FMI defende aumento de tributação sobre mais ricos para crise pós-pandemia

A recessão causada pela pandemia será menos severa do que o esperado há alguns meses graças à abertura de algumas economias avançadas, indicou o Fundo Monetário Internacional na terça-feira, 13. Mesmo assim, os países devem levar em conta o aumento de tributos sobre os mais ricos para que a recuperação seja mais robusta e menos desigual, alertou o órgão.

As análises estão disponíveis no último relatório de previsão econômica global (WEO), publicado na quarta-feira 14. Segundo a economista-chefe do FMI, Gita Gopinath, a crise “está longe de terminar”, e “essas recuperações desiguais pioram significativamente as perspectivas para uma convergência global dos níveis de renda”, acrescenta o texto publicado pelo órgão.
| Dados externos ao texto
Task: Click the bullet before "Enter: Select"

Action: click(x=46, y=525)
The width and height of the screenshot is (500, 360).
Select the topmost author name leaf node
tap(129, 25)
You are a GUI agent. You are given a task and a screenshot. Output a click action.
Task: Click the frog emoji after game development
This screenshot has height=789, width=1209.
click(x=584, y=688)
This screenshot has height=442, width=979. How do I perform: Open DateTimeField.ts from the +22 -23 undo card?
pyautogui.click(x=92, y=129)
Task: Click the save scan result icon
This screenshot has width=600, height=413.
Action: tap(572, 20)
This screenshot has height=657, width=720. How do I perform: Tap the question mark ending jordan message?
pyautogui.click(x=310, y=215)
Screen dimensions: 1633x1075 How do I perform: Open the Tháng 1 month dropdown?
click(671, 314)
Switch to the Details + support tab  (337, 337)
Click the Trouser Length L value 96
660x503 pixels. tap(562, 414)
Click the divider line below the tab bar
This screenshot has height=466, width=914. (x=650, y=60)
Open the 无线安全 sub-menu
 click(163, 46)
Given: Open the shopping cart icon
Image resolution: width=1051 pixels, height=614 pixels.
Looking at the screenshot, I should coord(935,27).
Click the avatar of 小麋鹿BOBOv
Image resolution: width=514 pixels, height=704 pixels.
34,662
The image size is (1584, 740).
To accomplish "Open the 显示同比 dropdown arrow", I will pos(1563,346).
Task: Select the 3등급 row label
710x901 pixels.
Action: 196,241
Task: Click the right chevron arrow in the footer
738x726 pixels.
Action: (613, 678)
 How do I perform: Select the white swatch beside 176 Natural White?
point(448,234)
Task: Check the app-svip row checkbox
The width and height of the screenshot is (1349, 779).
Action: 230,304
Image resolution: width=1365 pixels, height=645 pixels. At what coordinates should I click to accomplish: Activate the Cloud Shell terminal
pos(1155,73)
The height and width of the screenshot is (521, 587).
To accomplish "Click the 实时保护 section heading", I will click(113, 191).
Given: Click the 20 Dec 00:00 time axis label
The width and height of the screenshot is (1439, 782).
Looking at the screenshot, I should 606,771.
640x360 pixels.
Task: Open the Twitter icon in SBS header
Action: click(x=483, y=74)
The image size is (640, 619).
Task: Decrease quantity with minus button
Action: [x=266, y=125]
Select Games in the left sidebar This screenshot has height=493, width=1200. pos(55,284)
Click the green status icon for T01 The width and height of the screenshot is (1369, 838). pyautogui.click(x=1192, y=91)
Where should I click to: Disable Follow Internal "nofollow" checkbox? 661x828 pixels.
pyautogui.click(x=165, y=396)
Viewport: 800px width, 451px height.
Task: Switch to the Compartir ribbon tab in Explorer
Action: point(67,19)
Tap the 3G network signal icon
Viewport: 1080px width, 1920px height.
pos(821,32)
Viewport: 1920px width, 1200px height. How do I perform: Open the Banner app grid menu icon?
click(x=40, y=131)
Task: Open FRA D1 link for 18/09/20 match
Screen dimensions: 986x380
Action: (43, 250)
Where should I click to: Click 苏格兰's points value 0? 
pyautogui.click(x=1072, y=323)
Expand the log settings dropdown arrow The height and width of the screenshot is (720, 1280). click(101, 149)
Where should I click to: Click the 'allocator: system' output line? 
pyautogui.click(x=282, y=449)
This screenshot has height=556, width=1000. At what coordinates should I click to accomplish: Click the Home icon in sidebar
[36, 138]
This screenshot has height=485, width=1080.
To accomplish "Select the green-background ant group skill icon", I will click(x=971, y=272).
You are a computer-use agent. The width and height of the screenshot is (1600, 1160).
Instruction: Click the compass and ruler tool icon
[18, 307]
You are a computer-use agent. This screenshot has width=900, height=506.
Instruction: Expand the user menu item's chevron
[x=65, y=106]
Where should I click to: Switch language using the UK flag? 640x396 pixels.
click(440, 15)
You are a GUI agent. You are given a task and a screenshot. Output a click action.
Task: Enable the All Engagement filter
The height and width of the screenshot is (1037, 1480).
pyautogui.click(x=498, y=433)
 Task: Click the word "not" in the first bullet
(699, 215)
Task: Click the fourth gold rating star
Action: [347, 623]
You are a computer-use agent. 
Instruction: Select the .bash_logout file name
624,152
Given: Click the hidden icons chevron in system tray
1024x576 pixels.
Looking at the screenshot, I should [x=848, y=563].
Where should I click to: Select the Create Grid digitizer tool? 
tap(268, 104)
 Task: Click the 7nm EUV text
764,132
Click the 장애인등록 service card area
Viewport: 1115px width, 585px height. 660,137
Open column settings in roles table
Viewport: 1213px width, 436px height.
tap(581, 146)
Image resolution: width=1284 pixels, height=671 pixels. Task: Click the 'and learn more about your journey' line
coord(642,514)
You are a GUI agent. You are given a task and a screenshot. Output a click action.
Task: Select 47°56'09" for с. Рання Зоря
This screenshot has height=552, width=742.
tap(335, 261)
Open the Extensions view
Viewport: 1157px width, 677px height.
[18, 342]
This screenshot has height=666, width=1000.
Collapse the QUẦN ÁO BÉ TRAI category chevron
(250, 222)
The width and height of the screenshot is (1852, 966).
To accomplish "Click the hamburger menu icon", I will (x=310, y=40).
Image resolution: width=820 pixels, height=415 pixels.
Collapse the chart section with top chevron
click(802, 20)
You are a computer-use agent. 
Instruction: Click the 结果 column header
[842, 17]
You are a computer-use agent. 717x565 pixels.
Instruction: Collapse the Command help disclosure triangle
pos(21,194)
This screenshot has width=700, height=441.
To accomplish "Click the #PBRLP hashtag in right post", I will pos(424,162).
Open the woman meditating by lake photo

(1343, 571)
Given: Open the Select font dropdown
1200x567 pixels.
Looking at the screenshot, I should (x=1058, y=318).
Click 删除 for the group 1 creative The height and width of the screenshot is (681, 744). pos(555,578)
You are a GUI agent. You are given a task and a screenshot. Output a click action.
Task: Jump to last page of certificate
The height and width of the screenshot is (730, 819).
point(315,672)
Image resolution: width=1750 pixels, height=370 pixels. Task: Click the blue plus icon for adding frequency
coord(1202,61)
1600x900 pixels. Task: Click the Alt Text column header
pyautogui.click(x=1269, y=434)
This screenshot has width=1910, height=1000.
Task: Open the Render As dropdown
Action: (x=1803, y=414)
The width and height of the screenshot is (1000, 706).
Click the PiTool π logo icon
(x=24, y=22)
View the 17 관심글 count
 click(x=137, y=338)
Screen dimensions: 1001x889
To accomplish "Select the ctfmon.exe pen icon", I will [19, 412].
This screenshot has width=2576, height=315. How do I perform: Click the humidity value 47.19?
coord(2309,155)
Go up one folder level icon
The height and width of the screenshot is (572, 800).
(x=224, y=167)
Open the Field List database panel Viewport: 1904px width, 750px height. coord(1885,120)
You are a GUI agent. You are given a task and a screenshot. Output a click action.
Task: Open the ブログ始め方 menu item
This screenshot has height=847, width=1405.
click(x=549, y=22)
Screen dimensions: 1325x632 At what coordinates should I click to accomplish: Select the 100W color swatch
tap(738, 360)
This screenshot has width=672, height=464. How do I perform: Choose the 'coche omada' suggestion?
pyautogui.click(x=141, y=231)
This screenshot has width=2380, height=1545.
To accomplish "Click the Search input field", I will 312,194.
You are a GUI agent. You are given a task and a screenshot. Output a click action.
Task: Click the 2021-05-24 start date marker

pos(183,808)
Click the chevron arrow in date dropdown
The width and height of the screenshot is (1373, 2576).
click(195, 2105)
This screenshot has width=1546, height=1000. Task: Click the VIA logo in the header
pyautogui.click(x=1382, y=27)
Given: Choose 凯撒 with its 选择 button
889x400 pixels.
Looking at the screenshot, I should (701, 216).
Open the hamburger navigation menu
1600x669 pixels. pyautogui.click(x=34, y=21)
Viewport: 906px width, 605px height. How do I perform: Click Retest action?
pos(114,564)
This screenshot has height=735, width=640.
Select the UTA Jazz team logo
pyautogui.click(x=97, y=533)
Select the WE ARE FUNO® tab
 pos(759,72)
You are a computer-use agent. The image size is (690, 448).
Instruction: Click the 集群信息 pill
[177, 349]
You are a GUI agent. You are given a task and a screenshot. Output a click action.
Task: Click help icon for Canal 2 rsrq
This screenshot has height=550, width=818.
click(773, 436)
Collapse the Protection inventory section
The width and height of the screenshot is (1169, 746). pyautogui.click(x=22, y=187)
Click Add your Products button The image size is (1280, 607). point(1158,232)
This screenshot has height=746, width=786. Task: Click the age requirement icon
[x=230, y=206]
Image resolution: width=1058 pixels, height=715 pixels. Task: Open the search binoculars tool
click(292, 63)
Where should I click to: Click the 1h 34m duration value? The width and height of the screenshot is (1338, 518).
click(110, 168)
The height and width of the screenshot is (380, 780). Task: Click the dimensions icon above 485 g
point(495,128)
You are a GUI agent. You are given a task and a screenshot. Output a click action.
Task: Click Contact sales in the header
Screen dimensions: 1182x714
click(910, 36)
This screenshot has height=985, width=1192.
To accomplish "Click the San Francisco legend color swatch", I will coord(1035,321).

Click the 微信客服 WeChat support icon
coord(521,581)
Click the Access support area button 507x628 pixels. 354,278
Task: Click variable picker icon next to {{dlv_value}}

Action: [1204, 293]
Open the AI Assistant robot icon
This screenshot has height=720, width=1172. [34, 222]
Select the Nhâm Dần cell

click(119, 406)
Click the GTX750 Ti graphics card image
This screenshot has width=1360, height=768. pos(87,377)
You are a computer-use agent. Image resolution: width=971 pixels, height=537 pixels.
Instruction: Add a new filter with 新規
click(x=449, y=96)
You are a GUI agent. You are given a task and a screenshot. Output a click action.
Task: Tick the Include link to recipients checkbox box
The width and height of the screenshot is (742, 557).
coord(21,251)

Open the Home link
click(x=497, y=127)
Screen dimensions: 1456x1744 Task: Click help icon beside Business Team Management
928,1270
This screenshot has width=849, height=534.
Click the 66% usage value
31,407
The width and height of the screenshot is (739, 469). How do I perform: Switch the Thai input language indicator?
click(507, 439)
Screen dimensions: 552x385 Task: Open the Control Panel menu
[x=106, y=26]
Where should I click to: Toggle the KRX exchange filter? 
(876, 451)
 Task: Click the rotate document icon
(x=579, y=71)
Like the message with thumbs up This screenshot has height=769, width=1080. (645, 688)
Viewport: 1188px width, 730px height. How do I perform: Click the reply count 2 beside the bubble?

“Embora instituir novas medidas do lado da receita possa ser difícil, os governos devem considerar aumentar impostos progressivos sobre indivíduos mais afluentes e aqueles relativamente menos afetados pela crise (incluindo aumento de taxas para faixas de renda mais altas, propriedades de luxo, ganhos de capital, e fortunas), bem como mudanças na tributação corporativa para garantir que empresas paguem impostos proporcionais”, diz o documento.

No Brasil, tramitam, sem celeridade, ao menos três propostas de reforma tributária no Congresso Nacional. Por parte do governo, o projeto foi apresentado em partes e foca, principalmente, na simplificação tributária – ou seja, unir impostos para reduzir a complexidade do sistema, que dificulta os negócios e a atração de investimentos.